A fala sobre sua cidadania italiana não passou despercebida no exterior. O deputado italiano Angelo Bonelli fez interpelação ao Ministério das Relações Exteriores, da Justiça e do Interior da Itália, pedindo esclarecimentos sobre o posicionamento do governo diante da possível extradição. Bonelli citou a Lei nº 144/1991, que formalizou o tratado entre Brasil e Itália. Ou seja, ao contrário do que sugeriu Zambelli, o acordo existe.

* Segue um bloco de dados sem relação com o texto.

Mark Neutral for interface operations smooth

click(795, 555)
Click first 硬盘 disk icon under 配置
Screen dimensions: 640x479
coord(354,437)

Zambelli teria sido ingênua ao “cutucar essas feras com vara curta”? É possível que previsse esse tipo de reação. Mas, tratando-se de um caso tão rumoroso, manifestações semelhantes poderiam ocorrer mesmo sem suas declarações. Ainda assim, muitos analistas acreditam que sua fala não foi um deslize ou bravata impensada.

As possíveis estratégias

Ao declarar publicamente que sua cidadania italiana a tornaria “intocável”, Zambelli pode ter tentado antecipar e enquadrar a narrativa em seu favor. Colocou o tema da extradição sob os holofotes, gerando reações que ajudam a mapear o cenário político e diplomático em que pode vir a se defender. A exposição pode ter sido usada para ganhar tempo, medir forças e identificar quem poderá se opor ou apoiá-la, dentro e fora do Brasil.

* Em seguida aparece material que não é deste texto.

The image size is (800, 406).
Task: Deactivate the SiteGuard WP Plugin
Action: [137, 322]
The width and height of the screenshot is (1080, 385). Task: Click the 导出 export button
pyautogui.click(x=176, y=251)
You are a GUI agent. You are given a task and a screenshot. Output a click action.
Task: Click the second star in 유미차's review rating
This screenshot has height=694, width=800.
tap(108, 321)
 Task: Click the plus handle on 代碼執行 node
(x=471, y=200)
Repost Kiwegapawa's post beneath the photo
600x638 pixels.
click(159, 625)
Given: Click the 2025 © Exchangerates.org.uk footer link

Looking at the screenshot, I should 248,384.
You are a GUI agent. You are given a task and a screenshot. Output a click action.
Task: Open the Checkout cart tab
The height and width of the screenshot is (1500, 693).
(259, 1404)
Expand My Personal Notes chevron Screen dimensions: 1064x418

Essa leitura se fortalece ao se considerar que, mesmo após o jornalista Paulo Figueiredo, com quem mantém estreita relação, ter oferecido ajuda para que ela buscasse asilo nos Estados Unidos, Zambelli optou por seguir para o país onde já possui cidadania. A Itália oferece, ao menos simbolicamente, uma posição mais confortável: país europeu, onde a extradição não é automática e há espaço para alegar perseguição política.

Ninguém pode prever o que vem por aí

É claro que boa parte dessas hipóteses é conjectural. Ninguém pode afirmar com certeza se essa era sua real intenção, nem o que acontecerá nos próximos capítulos. O que parece evidente é que ela está por um fio, e qualquer passo mal calculado poderá custar sua liberdade.

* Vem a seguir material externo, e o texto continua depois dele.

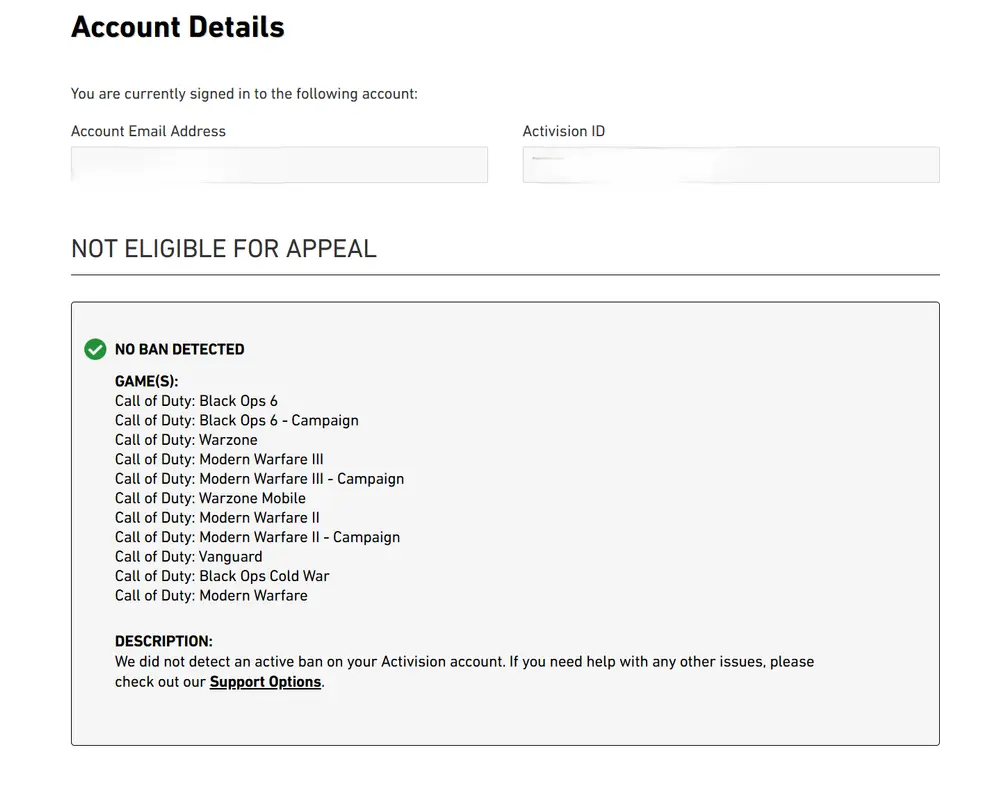Click the DESCRIPTION label
The width and height of the screenshot is (997, 800).
pos(164,641)
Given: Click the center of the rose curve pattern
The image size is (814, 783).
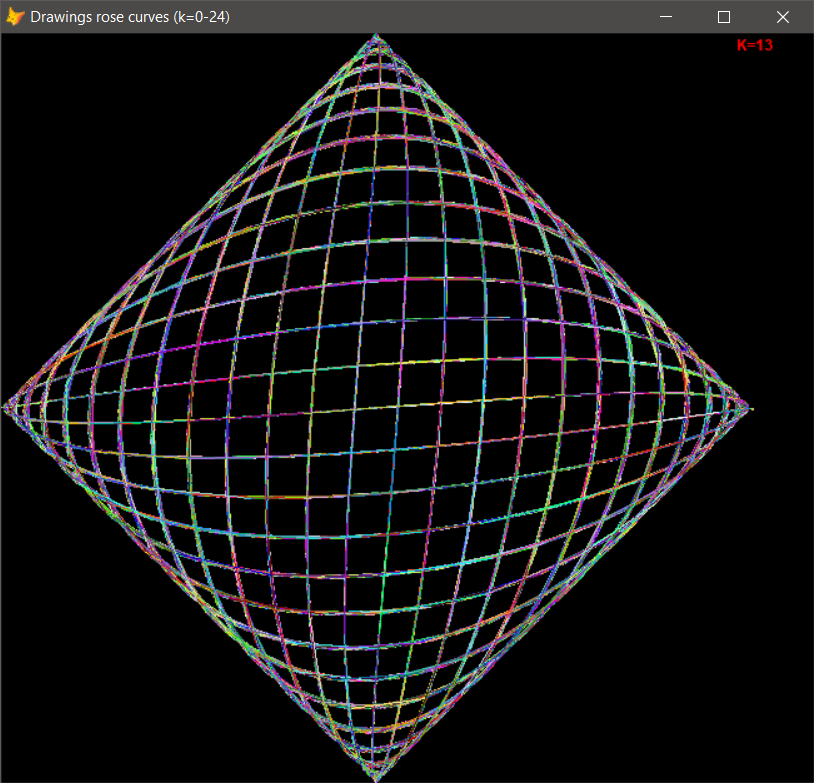Looking at the screenshot, I should [x=380, y=405].
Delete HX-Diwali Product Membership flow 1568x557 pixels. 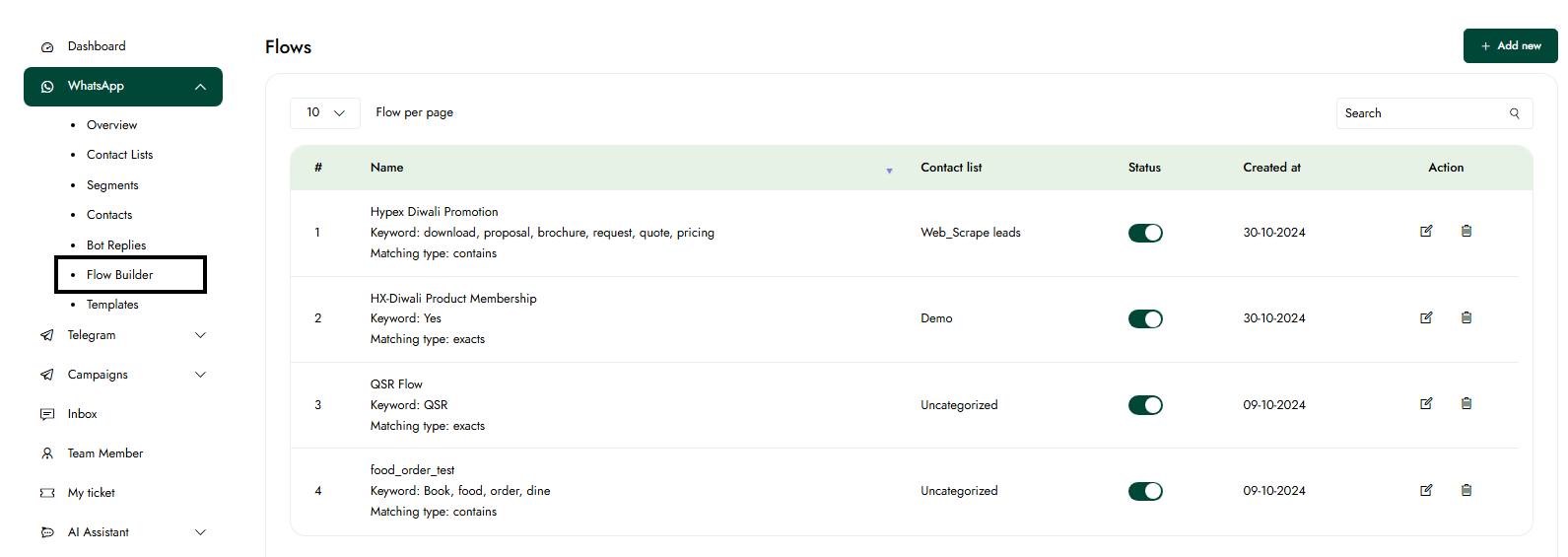(x=1466, y=318)
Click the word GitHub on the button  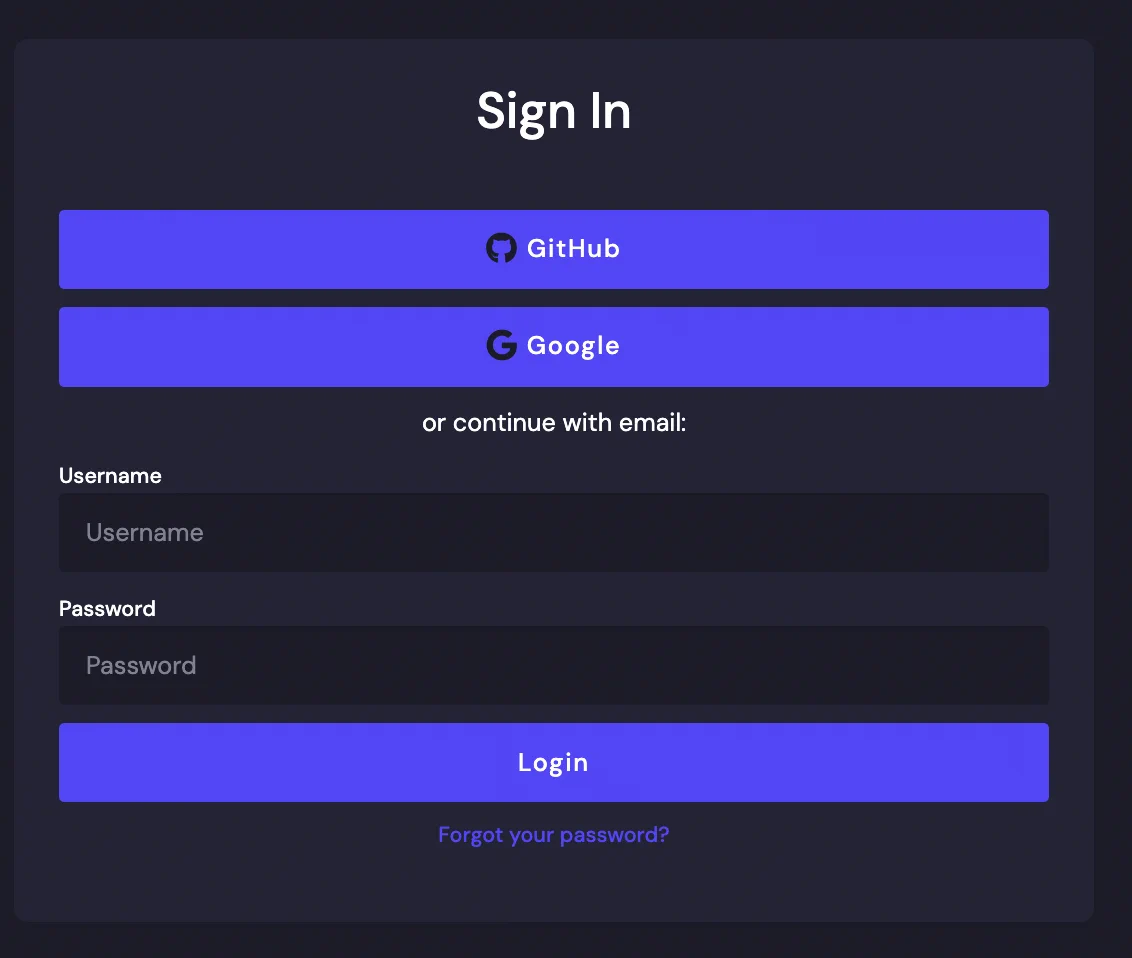(x=573, y=249)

Muita poeira ainda será levantada nesta tempestade. Sua situação é delicada. É possível que sua carreira política tenha chegado ao fim. Só uma reviravolta jurídica ou política, improvável neste momento, poderia mudar esse rumo.

É triste constatar que quase um milhão de eleitores ficarão agora sem sua representante na Câmara. Se somarmos o caso de Zambelli ao risco de cassação de Eduardo Bolsonaro, esse número sobe para perto de dois milhões de votos. Até onde isso vai, ninguém sabe. Mas é certo que o impacto é grande, tanto institucional quanto simbólico.